Data provided below:
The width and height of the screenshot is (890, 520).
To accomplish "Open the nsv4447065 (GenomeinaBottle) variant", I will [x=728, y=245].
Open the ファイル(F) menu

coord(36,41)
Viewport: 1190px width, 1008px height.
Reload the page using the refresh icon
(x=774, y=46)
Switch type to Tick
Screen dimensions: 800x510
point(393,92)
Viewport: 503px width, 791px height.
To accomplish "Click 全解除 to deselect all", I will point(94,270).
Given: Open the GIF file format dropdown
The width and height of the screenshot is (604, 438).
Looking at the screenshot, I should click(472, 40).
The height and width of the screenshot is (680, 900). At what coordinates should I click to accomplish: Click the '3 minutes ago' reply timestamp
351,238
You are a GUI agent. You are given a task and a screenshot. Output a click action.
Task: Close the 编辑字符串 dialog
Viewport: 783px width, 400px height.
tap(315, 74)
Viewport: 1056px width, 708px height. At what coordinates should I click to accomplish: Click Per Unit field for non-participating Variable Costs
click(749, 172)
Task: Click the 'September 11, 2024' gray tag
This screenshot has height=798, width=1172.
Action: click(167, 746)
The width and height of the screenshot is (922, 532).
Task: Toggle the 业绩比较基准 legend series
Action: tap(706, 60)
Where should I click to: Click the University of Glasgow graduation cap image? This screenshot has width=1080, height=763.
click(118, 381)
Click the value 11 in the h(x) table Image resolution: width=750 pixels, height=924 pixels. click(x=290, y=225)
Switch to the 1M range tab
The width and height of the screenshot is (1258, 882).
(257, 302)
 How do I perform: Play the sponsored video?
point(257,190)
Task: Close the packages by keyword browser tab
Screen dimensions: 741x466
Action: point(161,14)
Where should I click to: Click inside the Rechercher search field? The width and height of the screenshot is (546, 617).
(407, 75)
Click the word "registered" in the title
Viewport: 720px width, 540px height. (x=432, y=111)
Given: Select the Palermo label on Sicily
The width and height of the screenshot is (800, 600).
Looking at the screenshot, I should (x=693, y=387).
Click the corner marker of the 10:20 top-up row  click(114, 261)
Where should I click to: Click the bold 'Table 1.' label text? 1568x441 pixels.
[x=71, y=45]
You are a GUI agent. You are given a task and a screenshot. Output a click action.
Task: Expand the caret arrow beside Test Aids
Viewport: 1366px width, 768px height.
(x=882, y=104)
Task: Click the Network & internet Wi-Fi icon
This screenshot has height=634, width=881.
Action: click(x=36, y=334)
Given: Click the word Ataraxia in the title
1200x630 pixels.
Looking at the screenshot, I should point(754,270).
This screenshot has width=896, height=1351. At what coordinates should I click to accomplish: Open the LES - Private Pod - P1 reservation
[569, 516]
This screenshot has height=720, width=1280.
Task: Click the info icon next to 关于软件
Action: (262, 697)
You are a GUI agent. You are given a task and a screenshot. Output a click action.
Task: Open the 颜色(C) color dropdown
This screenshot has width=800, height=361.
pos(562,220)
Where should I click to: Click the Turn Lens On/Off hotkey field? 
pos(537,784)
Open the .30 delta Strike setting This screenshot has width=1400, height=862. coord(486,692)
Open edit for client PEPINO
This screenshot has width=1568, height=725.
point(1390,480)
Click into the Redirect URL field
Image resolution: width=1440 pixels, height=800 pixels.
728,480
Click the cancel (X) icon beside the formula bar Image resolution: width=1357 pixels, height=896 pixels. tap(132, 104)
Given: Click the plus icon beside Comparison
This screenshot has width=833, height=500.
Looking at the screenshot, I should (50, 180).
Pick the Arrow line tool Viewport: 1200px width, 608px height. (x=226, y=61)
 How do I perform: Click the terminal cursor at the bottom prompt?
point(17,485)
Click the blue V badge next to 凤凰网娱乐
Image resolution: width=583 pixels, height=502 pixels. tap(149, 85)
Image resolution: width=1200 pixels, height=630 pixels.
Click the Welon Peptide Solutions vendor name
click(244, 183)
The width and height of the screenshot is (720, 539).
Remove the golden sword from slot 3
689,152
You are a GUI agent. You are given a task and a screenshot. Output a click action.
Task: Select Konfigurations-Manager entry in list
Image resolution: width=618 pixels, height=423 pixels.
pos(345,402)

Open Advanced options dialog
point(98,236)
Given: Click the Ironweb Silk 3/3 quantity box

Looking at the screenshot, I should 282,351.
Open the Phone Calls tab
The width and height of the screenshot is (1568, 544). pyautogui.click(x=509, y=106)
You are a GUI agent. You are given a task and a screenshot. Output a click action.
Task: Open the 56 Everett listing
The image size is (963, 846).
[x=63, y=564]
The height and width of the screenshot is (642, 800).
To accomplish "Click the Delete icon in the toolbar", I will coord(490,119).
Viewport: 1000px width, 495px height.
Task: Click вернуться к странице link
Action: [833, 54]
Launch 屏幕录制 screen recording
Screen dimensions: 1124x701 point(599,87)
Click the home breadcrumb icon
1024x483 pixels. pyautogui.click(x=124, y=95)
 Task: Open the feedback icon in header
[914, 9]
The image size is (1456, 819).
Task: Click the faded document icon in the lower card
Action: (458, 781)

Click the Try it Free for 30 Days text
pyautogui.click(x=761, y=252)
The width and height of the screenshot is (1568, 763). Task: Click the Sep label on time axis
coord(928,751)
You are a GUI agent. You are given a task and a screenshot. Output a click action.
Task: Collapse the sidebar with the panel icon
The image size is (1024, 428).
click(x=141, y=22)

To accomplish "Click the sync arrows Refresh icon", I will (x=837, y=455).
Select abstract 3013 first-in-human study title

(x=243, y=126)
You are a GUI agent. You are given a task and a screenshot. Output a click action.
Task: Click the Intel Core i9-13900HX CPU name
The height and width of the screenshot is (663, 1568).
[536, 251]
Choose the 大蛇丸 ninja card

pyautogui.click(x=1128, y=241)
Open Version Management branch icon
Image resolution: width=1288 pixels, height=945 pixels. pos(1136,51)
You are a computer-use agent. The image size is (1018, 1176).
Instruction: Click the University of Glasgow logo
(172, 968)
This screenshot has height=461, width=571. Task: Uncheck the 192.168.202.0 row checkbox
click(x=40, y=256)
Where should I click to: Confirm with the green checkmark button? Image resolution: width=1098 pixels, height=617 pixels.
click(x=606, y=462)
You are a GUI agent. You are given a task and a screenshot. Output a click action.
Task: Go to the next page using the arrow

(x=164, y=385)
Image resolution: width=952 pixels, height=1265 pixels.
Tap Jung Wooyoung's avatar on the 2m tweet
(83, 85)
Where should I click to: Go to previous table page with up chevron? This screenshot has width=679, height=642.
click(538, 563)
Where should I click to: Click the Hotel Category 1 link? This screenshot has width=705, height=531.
End of Data provided.
__Exercise prompt__. Collect the complete line wherever the string "dropdown" appears in the records.

__Exercise solution__.
Given: Open the GIF file format dropdown
Task: Open the 颜色(C) color dropdown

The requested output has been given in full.